Modifiez les lignes suivantes en commençant à celle qui contient « What do you see at coordinates (1271, 200) » et en vous arrêtant après celle qui contient « center [800, 204]. » : remplacez « pill-shaped » par « capsule-shaped » et reproduisez uniquement ces lignes, sans rien changer d'autre.

· · ·

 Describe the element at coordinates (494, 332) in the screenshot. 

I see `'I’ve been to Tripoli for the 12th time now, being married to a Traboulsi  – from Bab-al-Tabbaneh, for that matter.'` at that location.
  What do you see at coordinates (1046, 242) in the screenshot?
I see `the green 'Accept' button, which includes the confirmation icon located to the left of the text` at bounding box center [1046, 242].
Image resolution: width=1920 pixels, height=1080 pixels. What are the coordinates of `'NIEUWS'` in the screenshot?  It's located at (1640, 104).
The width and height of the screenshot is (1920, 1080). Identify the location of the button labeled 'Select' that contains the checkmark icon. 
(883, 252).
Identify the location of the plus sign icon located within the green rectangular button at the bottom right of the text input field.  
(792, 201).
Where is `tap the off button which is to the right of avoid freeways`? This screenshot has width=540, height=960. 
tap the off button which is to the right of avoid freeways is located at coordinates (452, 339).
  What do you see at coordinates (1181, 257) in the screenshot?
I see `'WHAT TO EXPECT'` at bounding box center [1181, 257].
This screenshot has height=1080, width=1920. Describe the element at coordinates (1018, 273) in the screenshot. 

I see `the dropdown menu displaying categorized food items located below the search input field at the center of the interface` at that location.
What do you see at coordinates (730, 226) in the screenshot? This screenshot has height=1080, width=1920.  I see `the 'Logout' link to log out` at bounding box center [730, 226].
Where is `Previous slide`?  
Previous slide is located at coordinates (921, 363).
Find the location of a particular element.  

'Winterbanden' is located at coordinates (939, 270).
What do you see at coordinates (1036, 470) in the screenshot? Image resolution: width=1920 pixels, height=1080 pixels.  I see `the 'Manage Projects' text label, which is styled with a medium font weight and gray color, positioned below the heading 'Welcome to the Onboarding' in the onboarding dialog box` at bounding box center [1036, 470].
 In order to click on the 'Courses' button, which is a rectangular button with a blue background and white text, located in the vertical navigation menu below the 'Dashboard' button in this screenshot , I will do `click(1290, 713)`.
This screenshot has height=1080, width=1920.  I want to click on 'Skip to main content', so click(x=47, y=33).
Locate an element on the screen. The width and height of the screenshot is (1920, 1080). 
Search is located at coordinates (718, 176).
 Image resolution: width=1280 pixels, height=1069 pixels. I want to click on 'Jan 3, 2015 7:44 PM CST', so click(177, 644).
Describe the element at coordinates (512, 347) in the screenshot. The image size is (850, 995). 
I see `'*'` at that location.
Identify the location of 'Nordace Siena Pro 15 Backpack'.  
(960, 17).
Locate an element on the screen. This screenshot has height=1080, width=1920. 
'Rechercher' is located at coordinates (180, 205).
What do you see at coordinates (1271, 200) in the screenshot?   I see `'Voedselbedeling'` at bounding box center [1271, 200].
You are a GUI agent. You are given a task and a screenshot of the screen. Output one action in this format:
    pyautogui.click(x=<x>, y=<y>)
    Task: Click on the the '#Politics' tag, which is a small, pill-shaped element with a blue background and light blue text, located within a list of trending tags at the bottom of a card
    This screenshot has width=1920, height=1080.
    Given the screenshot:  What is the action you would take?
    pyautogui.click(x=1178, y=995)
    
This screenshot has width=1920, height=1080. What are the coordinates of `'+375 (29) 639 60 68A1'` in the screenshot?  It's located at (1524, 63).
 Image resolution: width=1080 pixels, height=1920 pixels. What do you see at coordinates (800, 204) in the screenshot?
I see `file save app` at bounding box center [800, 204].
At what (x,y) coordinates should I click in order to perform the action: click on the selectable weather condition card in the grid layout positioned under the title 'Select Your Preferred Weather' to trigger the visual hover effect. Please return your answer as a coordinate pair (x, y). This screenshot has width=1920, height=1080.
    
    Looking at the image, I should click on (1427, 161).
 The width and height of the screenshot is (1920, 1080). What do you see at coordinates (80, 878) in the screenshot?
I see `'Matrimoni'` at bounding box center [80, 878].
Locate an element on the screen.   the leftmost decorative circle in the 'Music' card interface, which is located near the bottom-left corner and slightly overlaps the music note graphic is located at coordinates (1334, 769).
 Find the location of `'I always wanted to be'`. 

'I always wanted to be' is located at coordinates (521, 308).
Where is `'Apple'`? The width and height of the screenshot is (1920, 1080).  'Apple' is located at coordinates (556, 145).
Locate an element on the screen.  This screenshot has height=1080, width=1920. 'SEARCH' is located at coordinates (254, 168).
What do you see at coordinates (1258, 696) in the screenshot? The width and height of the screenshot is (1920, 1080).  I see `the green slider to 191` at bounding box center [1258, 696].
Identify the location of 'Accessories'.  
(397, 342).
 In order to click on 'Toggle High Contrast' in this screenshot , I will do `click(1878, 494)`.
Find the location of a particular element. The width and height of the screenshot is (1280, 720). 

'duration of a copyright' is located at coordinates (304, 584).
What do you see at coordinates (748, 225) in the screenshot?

· · ·

Exercice corrigé
What do you see at coordinates (1271, 200) in the screenshot?   I see `'Voedselbedeling'` at bounding box center [1271, 200].
You are a GUI agent. You are given a task and a screenshot of the screen. Output one action in this format:
    pyautogui.click(x=<x>, y=<y>)
    Task: Click on the the '#Politics' tag, which is a small, capsule-shaped element with a blue background and light blue text, located within a list of trending tags at the bottom of a card
    This screenshot has width=1920, height=1080.
    Given the screenshot:  What is the action you would take?
    pyautogui.click(x=1178, y=995)
    
This screenshot has width=1920, height=1080. What are the coordinates of `'+375 (29) 639 60 68A1'` in the screenshot?  It's located at (1524, 63).
 Image resolution: width=1080 pixels, height=1920 pixels. What do you see at coordinates (800, 204) in the screenshot?
I see `file save app` at bounding box center [800, 204].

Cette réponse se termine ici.